Adolfas Akelaitis

Personal information
- Nationality: Lithuanian
- Born: 16 January 1910 Marijampolė, Russian Empire
- Died: 21 December 2007 (aged 97) Colleyville, Texas, U.S.

Sport
- Sport: Athletics
- Event: High jump

= Adolfas Akelaitis =

Lithuanian high jumper

Adolfas Akelaitis (16 January 1910 - 21 December 2007) was a Lithuanian high jumper and farmer. Akelaitis would compete at the 1928 Summer Olympics, representing Lithuania. He would be one of the first Lithuanian athletics competitors to compete at an Olympic Games and would be the first Lithuanian athlete to compete in the men's high jump at a Summer Games. There, he would place 33rd in the qualifying round and would not advance to the finals.

Later on, he would join the Lithuanian Army and studied at the University of Liège and University of Vienna. He would then work at Lietukas, the largest import-export company in the nation, and would move and later set up an import-export in the United States in 1938. There, he would meet his wife and would reside in multiple New York sites but would eventually reside in Raritan Township in New Jersey after buying a farm there in 1946. Akelaitis would work as a farmer and would reside in Colleyville, Texas after his wife's death.

==Biography==
Adolfas Akelaitis was born on 16 January 1910 in Marijampolė in what was then the Russian Empire. Akelaitis would compete at the 1928 Summer Olympics in Amsterdam, Netherlands, representing Lithuania in men's athletics. He would be one of the first Lithuanian athletics competitors to compete at an Olympic Games and would be the first Lithuanian athlete to compete in the high jump at a Summer Games.

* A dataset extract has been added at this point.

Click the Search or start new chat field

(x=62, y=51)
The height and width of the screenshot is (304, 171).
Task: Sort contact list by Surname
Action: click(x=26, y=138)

He would compete in the qualifying round of the men's high jump on 29 July against 35 other competitors. There, he would record a height of 1.60 metres at his best, placing last out of the 33 competitors that completed the event. He would not advance to the finals held on the same day.

After the 1928 Summer Games, Akelaitis would serve in the Lithuanian Army. For his education, he would study the French language at the University of Liège and business at the University of Vienna. He would then work at Lietukas, the largest import-export company in the nation. In 1938, he would move to the United States and started an import-export corporation in New York City. There, he would meet his soon wife Alice Pelkus and later marry in September 1939.

They would reside in Queens and later Rockville Centre, but would settle in Raritan Township in New Jersey after buying a farm there in 1946. From then on, Akelaitis would live as a farmer. After his wife's death, he would reside in Colleyville, Texas in 2003 until his death on 21 December 2007.